Schizophrenia hides its heritability well. Although fewer than 1 percent of the general population will be diagnosed as schizophrenic based on symptoms such as hallucination and disorganized thought, for children of a schizophrenic parent, those odds jump to about one in 10. And yet the condition’s genetic underpinnings have stubbornly resisted discovery. In the latest attempt, three crack teams of investigators pooled genomic data from 8,000 schizophrenics of European ancestry but could lay claim to only a handful of weak genetic risk markers.
Analyses such as these, which appeared online July 1 in Nature (Scientific American is part of the Nature Publishing Group), have led researchers to question the value of brute-force genomics for analyzing schizophrenia. “I think we need to pause and think through the risk pathways to disease more clearly,” says Dolores Malaspina, director of the social and psychiatric initiatives program at New York University Langone Medical Center. In particular, devotees of genetics might want to cede a little ground to their colleagues in epidemiology, who over the past decade have amassed a provocative, interlocking set of studies implicating urban birthplace and migrant status as persistent risk factors.
Researchers believe the potential for schizophrenia starts to emerge during early brain development, beginning in the womb. Rates tick up slightly for offspring whose mothers were infected with influenza or undernourished during pregnancy, for newborns who suffered obstetric complications such as oxygen deprivation, and for offspring born in the winter or spring.
Starting in the 1990s, studies from Denmark, the Netherlands and Sweden began making the case for urban life as a distinct risk factor. In the largest of these, out of a cohort of 1.75 million Danes, being born in Copenhagen was associated with a 2.5-fold greater risk of schizophrenia than being born in rural areas. Danes who were born in smaller cities showed intermediate risk. Although the nature of the exposure remains obscure, researchers were able to narrow down its timing: Danes who lived in urban centers for the first 15 years of life had the most elevated risk.
A second wave of findings has documented that immigrants to European countries are at heightened risk of schizophrenia as compared with native-born residents. Second-generation immigrants show increased risk relative to their parents, and rates are highest among those of African heritage. In a study of three cities in the U.K., Afro-Caribbeans were nine times as likely as the general population to be treated for schizophrenia. Neighborhood composition seems to play a role. In South London epidemiologist James Kirkbride of the University of Cambridge and his colleagues at King’s College London have found that in neighborhoods with higher measures of “social cohesion,” such as voter turnout, the incidence of schizophrenia is proportionally lower.
Despite the consistency of the findings, epidemiologists who work in the field say scientific journals in the U.S. have shown reluctance to consider papers that explore the relation between race and schizophrenia. Hence, it was not until 2007 that Michaeline Bresnahan, Ezra Susser and their colleagues at the Columbia University Mailman School of Public Health cautiously published data from a cohort of 12,000 Californians enrolled in the Kaiser Permanente health plan, which showed that the rate of hospital admission for schizophrenia was twice as high for African-Americans as for whites, even after controlling for socioeconomic status of the parents. Because the cohort was part of the same health plan, reduced access to health services was unlikely to account for the discrepancy, Susser says.

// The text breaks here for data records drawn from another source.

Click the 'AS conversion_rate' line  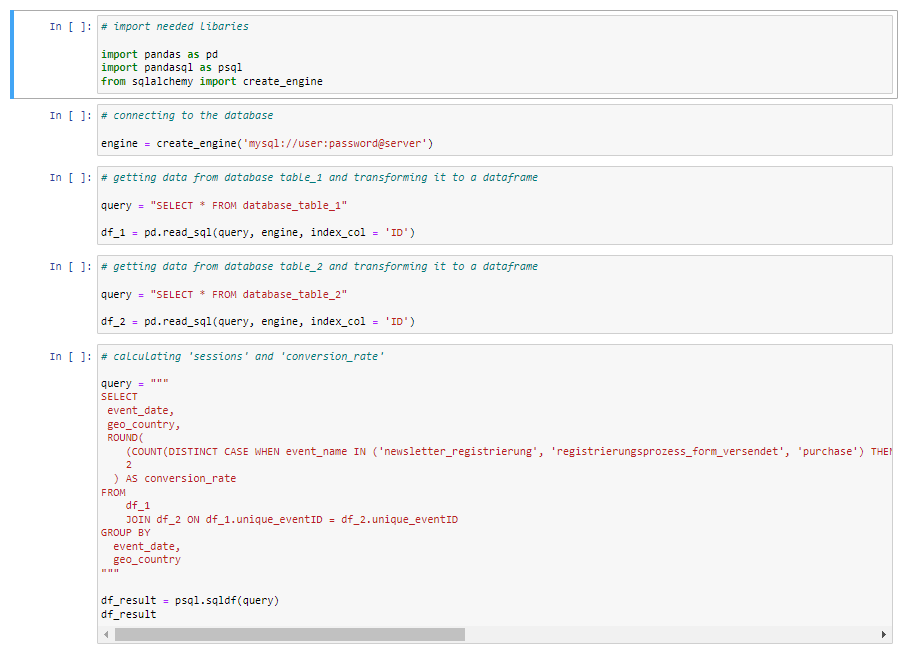(175, 479)
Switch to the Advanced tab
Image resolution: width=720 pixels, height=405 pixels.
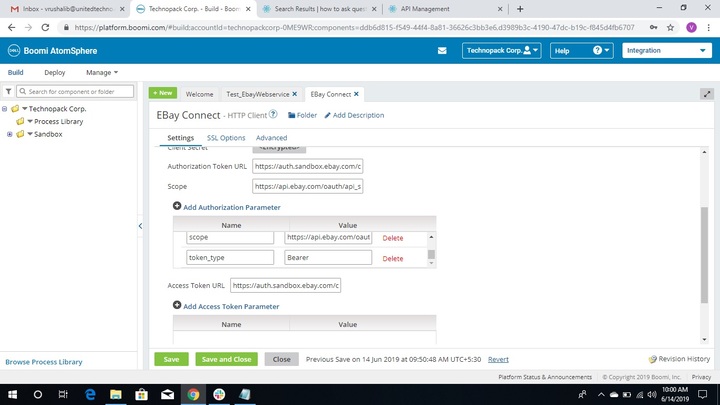[x=271, y=138]
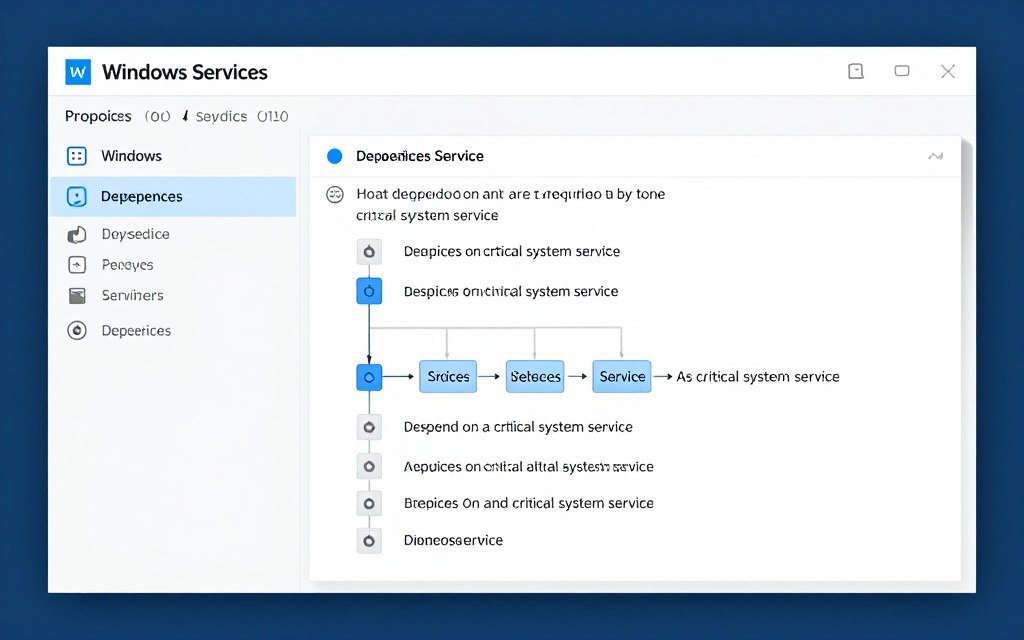Viewport: 1024px width, 640px height.
Task: Click the Serviners sidebar icon
Action: (x=75, y=295)
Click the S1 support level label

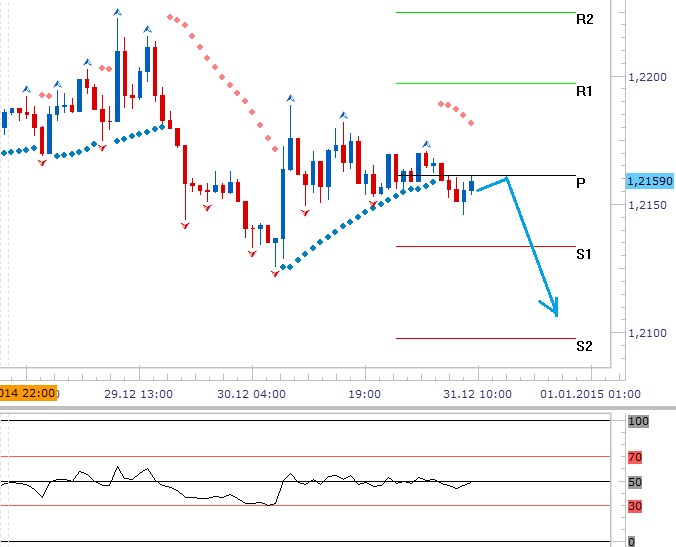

Given that schizophrenia has no clear biological markers, skeptics may question whether diagnostic criteria have been applied rigorously across diverse cultural groups. For epidemiologists, such arguments miss the point. “The strategy is to identify important risk or protective factors within a given group,” observes Dana March, a Ph.D. candidate in Susser’s group.
March says her preliminary work shows that of Kaiser cohort members born in Oakland, Calif.,* those born into more densely populated neighborhoods are at twofold to threefold greater risk of schizophrenia than those born in less dense areas, irrespective of race. Residents of more run-down or overcrowded city neighborhoods could be more exposed to toxic chemicals and infections, she says, and may have less access to social capital that would blunt the effects of a predisposition to mental illness acquired early in life.
In an attractive synthesis, such neighborhood-level risk factors might impart lasting epigenetic changes—the chemical overwriting of the genome in response to environmental cues. If true, the roots of schizophrenia would lie where geography and genetics meet.
Note: This article was originally printed with the title, "Putting Madness in Its Place."
*Erratum (12/22/09): This sentence has been edited since posting to correct the location where the study subjects reside.